From time to time both we and our predecessor company, Amiworld, Inc., a New York corporation, have borrowed funds from affiliated entities. In October 2007, all of the principal balances owed, totaling $3,156,428, were converted into shares of our Common Stock at a conversion price of $1.00 per share, the then most recent price that we had sold our Common Stock. All of the parties that loaned us funds are related to us through common directors, shareholders or common control. These advances were not represented in any written agreement, were unsecured, due upon demand and did not accrue any interest.

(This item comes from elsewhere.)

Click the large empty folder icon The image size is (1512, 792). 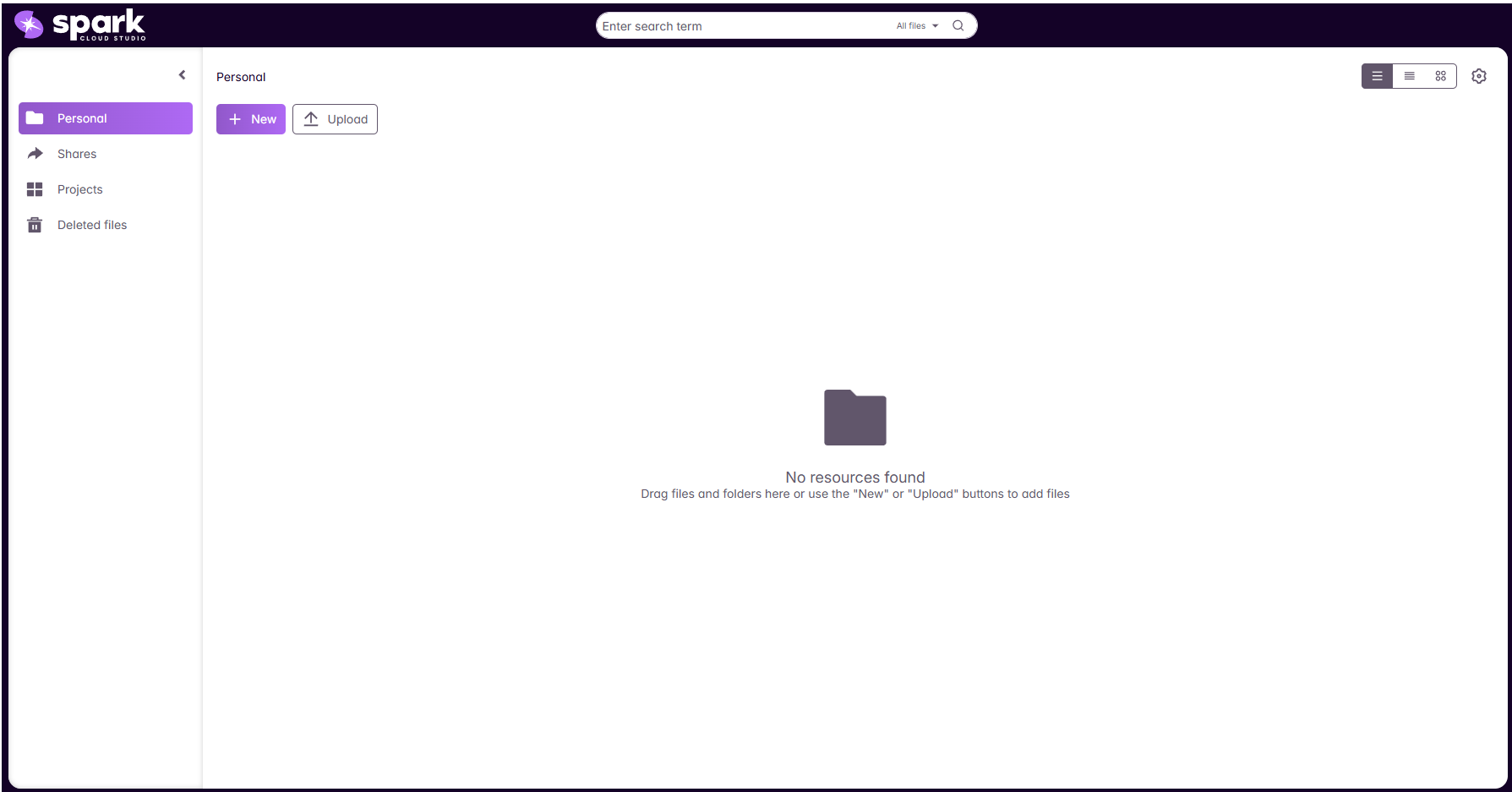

Effective December 10, 2007, we issued 500,000 shares of our Common Stock upon conversion of a previously issued convertible note in the amount of $500,000 ($1.00 per share). These shares were issued in favor of JASB. Mamoru Saito, our Chief Executive Officer and a director of our Company, owns 100% of JASB. We relied upon the exemption from registration afforded by Section 4/2 under the Securities Act of 1933, as amended, to issue these shares.
Messrs. Saito and Sakagami are deemed “promoters” of our Company, as that term is defined under Rule 405 of Regulation C promulgated under the Securities Act of 1933, as amended. Neither Messrs. Saito nor Sakagami received any compensation from us as a result of their activities relating to our Company, either directly or indirectly.
There are no other related party transactions that are required to be disclosed pursuant to Regulation S-K promulgated under the Securities Act of 1933, as amended.
SECTION 16(A) BENEFICIAL OWNERSHIP
REPORTING COMPLIANCE
Section 16(a) of the Securities Exchange Act of 1934 requires the Company’s executive officers and directors and persons who own more than 10% of the Company’s shares of Common Stock to file reports of ownership and changes in ownership of our shares of Common Stock and any other equity securities with the Securities and Exchange Commission (“SEC”). Executive officers, directors and greater than 10% stockholders are required by SEC regulations to furnish the Company with copies of all Section 16(a) forms they file. To our knowledge, based solely upon a review of Section 16(a) reports furnished to us for fiscal year 2007 or written representations that no other reports were required, we believe that all filing requirements under Section 16(a) for fiscal year 2007 were complied with, except that all such reports were filed late.
2007 ANNUAL REPORT TO STOCKHOLDERS
We have enclosed along with this Proxy Statement a copy of the Company’s 2007 Annual Report to Stockholders that includes all financial statements and schedules. We will provide without charge additional copies of the 2007 Annual Report to each person solicited by this Proxy Statement upon request in writing to Mr. Mamoru Saito, CEO, Amiworld, Inc., 60 E. 42nd Street, Suite 1225, New York, NY 10165.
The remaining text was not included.